The Silencers are a Scottish rock band formed in London in 1986 by Jimme O'Neill and Cha Burns, two ex-members of the post-punk outfit Fingerprintz. Their music is characterised by a melodic blend of pop, folk and traditional Celtic influences. Often compared to Scottish bands with a similar sound like Big Country, Del Amitri and The Proclaimers, The Silencers have distinguished themselves with their eclectic sounds, prolific output and continued career. Their first single, "Painted Moon," was a minor international hit and invited critical comparisons to Simple Minds and U2. In 1987 they released their first album A Letter From St. Paul, which included "Painted Moon" and another minor hit, "I See Red." Buoyed by the huge European hit "Bulletproof Heart", the band's third album Dance to the Holy Man is the band's commercial peak to date. Throughout the 1990s, The Silencers saw a  popular taste shift away from their songwriter-based style of music toward grunge and electronic music.

History
Before forming The Silencers, vocalist Jimme O'Neill and guitarist Cha Burns were active in London's new wave music scene. O'Neill wrote songs for Paul Young and Lene Lovich, while Burns played guitar in Adam Ant's backing band during 1982–1984, together with Fingerprintz drummer Bogdan Wiczling. O'Neill, who, in the mid 1970s, had worked for a time as a clerical assistant in the Department of Health and Social Security, released a single for Oval Records in 1975, "Achin' in My Heart"/"Cold on Me", under the name Jimme Shelter (a throwback to the song, "Gimme Shelter" by The Rolling Stones).

1980s
In 1979, they met and formed a post-punk/new wave project called Fingerprintz, and released three albums under that name: The Very Dab, Distinguishing Marks and Beat Noir. They earned some critical recognition and notable appearances on John Peel's BBC Radio 1 show and the BBC's In Concert radio series.  The group split in 1985. Then O'Neill formed a duo with electropop singer Jacqui Brookes and they released two singles in 1983: "Haunted Cocktails" and "Lost Without Your Love". When Brookes subsequently released solo album Sob Stories, O'Neill wrote or co-wrote a majority of the tracks and played guitar and other instruments on the album.

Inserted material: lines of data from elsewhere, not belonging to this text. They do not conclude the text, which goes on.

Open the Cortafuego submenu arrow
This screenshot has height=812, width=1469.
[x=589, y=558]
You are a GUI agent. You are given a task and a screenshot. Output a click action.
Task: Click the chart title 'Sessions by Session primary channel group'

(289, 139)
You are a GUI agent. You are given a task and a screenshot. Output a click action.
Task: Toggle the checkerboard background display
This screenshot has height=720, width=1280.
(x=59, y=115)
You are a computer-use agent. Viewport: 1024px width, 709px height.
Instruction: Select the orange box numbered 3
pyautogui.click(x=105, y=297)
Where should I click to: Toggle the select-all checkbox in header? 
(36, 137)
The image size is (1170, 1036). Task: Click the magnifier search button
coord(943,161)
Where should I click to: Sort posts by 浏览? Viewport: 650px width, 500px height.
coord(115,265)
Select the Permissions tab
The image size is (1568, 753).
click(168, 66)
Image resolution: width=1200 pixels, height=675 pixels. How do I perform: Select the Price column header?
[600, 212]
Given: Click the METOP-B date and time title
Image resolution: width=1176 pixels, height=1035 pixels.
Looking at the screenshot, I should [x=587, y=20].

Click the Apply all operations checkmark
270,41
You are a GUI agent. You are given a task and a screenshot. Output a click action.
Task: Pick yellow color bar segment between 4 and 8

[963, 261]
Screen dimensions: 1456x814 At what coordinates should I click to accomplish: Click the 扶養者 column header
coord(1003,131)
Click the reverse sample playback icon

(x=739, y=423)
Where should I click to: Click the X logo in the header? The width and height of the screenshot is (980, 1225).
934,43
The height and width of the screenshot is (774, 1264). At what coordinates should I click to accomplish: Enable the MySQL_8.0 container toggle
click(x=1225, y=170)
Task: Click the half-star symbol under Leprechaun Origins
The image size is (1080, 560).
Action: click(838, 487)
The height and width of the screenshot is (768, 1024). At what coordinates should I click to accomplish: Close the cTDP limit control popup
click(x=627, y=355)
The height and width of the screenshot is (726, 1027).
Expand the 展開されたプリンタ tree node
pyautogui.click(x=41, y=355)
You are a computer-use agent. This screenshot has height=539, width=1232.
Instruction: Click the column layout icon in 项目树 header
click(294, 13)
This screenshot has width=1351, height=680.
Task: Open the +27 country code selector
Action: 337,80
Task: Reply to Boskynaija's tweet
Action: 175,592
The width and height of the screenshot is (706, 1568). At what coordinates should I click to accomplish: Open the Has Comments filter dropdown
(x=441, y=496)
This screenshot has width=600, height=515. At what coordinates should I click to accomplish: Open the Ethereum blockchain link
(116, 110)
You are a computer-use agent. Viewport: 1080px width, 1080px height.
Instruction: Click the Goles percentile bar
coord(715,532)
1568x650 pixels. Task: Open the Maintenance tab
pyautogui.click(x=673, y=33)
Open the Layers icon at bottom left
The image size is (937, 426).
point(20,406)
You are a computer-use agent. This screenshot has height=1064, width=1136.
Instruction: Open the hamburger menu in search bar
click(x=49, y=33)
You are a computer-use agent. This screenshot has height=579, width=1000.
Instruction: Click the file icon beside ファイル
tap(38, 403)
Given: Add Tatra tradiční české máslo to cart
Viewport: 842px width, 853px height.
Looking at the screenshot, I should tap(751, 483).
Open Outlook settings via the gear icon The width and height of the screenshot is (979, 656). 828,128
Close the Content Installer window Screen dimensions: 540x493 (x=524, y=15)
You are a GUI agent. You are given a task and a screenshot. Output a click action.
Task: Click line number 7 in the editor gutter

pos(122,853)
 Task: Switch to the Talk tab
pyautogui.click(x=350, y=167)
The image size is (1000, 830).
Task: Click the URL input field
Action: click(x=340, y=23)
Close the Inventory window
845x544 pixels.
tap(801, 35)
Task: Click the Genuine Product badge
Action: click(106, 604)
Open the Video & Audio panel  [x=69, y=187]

Soon O'Neill and Burns were playing music together again, this time joined by drummer Martin Hanlin and bass player Joseph Donnelly, a cousin of Simple Minds singer Jim Kerr. After considering band names like 'My Granny's Green Chair' and 'The Hot Dog From Hell', they settled on 'The Silencers'. In September 1986, they began to tour Europe and the United Kingdom. They demoed three new songs at Scarf Studios in London: "Painted Moon", "I See Red"  and "I Can't Cry". The demos earned them a recording contract with RCA Records, and their song "Painted Moon", about O'Neill's personal reaction to the Falklands War, was included on the soundtrack to the film The Home Front, and then released as their first single in April 1987. Their first album A Letter from St. Paul included re-recorded versions of all three demos. The Pretenders invited the band to support them on their European tour, and then the success of Painted Moon across the pond induced a tour of the United States on their own, and later with Squeeze.

In 1988, The Silencers toured Europe with The Alarm and Painted Moon became a radio hit in the UK. The band moved back to Scotland and recorded a second album A Blues for Buddha at CaVa Studios in Glasgow, with Flood producing. The standout tracks were "Scottish Rain", about love and fallout from Chernobyl, and "The Real McCoy" which became a fan favourite. The band then toured Europe with Simple Minds for four months, culminating with a stadium show at Wembley in front of 80,000.

1990s
After the tour, the band began work on third album Dance to the Holy Man, but personal conflict derailed the process. Donnelly and Hanlin left the band, and were replaced by Tony Soave on drums and Lewis Rankine on bass. The album, a departure from the band's "guitar-based atmosphere pop", was recorded during the summer of 1990. It included funk, blues, and Celtic strains. The O'Neill-penned "This Is Serious" had previously been submitted to other artists and had been recorded twice prior to The Silencers' version; in 1987 Eric Martin recorded it for his I'm Only Fooling Myself album, and one year later Marilyn Martin recorded it for her 1988 album, which took its name from the track.
The single "Bulletproof Heart", a re-recording of a track from the Fingerprintz album Distinguishing Marks, and later to be covered by Jim Kerr for his Lostboy project. It became a hit in Spain and France, where the band had success at that time. The album sales lagged back in the United Kingdom, although it did enter the UK Top 40 chart, their first and last entry to date. JJ Gilmour joined the band as a second male vocalist before another tour of Europe, and Stevie Kane joined the band, replacing Rankine during the tour due to personality conflict.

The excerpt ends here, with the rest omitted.